= Nawojka =

15th-century Polish female student

Nawojka (pronounced: ; 14th or 15th century) was a medieval Polish woman who purportedly dressed as a boy in order to study at the University of Kraków in the 15th century. She is said to have later become a nun and is considered the first female student and teacher in Poland.

==Overview==
The story of Nawojka was first told by the abbot Martin of Leibitz (d. 1464) in Vienna around 1429. Several versions of the legend exist.

One account states that she was the daughter of a teacher at a church school in Gniezno, educated by her father, who resolved that she continue her studies by any means necessary. Another version claims she was an orphaned girl who inherited a fortune. Yet another account ("this claim is as well documented as any other") places her origin in Dobrzyń nad Wisłą.

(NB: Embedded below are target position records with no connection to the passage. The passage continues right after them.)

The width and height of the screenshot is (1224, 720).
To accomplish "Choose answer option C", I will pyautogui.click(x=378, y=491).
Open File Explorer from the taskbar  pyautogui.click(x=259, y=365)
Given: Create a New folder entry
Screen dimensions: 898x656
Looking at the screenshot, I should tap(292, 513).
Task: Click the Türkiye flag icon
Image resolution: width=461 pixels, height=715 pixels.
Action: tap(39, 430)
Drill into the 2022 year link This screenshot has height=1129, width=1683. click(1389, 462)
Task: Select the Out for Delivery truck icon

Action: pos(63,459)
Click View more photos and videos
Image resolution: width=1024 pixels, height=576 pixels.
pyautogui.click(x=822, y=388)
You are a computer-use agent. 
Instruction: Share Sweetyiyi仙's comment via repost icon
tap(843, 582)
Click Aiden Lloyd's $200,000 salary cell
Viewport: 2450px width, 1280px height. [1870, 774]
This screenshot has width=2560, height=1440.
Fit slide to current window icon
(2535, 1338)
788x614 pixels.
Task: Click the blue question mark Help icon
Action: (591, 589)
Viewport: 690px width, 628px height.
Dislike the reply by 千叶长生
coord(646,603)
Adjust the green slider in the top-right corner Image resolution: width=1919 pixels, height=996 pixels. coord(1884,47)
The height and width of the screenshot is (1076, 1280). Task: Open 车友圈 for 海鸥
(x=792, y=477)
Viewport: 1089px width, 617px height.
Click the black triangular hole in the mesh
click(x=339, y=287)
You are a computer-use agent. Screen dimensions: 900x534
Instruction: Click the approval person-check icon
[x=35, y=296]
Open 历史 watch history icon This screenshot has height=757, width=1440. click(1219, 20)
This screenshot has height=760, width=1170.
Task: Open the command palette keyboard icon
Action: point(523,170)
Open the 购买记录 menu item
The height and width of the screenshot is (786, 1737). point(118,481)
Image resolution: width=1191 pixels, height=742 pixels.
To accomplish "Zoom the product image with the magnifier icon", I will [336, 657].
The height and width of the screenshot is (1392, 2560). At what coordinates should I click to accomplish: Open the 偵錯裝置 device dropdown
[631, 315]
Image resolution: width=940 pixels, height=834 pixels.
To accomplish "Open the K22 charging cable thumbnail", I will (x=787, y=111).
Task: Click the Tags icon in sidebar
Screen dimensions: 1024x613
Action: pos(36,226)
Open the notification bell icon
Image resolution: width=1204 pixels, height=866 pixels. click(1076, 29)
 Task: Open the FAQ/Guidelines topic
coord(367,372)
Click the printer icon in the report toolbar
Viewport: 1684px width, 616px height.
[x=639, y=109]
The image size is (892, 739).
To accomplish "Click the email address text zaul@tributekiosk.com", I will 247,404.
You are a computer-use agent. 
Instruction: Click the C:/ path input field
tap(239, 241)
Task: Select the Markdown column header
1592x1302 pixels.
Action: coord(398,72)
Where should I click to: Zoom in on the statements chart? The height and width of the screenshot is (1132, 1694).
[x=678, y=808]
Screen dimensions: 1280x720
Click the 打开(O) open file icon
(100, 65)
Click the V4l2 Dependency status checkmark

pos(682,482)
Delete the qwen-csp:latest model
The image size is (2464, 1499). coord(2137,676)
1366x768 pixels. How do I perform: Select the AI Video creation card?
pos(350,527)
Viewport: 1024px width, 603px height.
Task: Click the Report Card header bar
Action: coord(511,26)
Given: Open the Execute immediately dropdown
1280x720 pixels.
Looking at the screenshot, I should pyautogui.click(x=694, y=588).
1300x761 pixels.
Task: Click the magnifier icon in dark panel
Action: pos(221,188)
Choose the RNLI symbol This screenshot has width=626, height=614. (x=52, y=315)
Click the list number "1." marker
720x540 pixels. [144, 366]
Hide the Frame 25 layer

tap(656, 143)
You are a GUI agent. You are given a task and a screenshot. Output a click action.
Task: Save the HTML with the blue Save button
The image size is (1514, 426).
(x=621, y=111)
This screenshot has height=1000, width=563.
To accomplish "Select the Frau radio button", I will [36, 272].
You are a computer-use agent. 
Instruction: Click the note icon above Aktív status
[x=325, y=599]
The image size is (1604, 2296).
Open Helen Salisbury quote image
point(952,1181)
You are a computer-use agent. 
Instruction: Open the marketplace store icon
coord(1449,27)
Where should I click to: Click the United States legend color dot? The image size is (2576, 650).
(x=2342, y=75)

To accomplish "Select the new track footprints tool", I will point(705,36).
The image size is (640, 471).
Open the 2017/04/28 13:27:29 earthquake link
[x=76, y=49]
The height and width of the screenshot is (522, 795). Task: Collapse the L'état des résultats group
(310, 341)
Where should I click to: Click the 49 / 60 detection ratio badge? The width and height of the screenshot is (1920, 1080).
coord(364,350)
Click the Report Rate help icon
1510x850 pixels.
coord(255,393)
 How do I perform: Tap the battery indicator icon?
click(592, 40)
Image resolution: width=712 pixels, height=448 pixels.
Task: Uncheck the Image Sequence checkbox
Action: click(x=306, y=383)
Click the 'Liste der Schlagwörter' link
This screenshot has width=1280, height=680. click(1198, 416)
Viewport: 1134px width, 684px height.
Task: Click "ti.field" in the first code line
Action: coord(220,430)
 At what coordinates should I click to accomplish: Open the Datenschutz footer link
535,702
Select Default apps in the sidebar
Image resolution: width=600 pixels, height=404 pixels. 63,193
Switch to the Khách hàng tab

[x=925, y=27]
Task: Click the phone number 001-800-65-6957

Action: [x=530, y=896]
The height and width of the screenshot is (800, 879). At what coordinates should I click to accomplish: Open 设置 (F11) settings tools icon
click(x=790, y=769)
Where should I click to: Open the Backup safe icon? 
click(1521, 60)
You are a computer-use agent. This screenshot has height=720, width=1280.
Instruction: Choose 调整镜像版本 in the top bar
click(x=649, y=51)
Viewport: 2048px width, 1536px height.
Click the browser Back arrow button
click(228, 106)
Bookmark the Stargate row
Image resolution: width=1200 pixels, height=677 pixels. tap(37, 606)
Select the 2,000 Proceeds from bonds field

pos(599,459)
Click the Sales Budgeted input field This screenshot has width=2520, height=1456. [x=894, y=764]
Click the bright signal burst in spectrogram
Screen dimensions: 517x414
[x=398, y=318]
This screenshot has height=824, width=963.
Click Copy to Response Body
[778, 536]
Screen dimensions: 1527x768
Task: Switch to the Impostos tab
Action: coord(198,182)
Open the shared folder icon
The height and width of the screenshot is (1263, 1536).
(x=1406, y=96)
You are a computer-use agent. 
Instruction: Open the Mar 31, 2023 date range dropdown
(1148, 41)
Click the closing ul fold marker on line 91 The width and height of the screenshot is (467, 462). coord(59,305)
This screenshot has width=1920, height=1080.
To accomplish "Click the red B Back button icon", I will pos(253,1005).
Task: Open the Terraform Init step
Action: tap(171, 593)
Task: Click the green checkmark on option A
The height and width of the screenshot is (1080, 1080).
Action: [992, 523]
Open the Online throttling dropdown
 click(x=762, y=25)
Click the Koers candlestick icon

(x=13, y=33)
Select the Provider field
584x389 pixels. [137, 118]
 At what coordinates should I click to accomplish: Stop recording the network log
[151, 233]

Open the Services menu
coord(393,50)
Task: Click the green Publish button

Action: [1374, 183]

Regardless, disguised as a boy, she enrolled at the University of Kraków under the name Andrzej (or Jakub, according to some versions). At the time, women were forbidden from attending universities.

==Discovery==
Nawojka successfully deceived everyone and studied for two years, gaining recognition as a serious student and scholar. According to a possible later addition to the story, she was offered a job as a domestic assistant to one of the professors but declined because servants were expected to accompany their masters to the public bath.

One day, her true gender was revealed. Again, accounts vary: one version says that two soldiers wagered that the student was a woman and exposed her; another claims that a son of a wójt from Gniezno, who had joined the school, discovered her secret; a third states that she fell ill, and a doctor learned the truth during an examination.

When brought before the authorities to explain her disguise, she reportedly answered: "For the will of learning". Interrogations of her fellow students and professors revealed no accusations of immoral conduct, and her academic record was excellent. Although she was not convicted of any crime, the judges were unwilling to acquit her entirely. According to Martin of Leibitz, she requested to be taken to a convent, where she took her vows, became a teacher and leader of the convent school, and eventually the abbess.

The veracity of this story is debated, but some historians suggest that if true, her time at the university would have been around 1407–1409.

==Legacy==
The Jagiellonian University did not allow women to study until 1897 or to hold academic positions until 1906. The university's first women's dormitory, opened in 1936, was named after Nawojka. A street in Kraków is also named in her honor.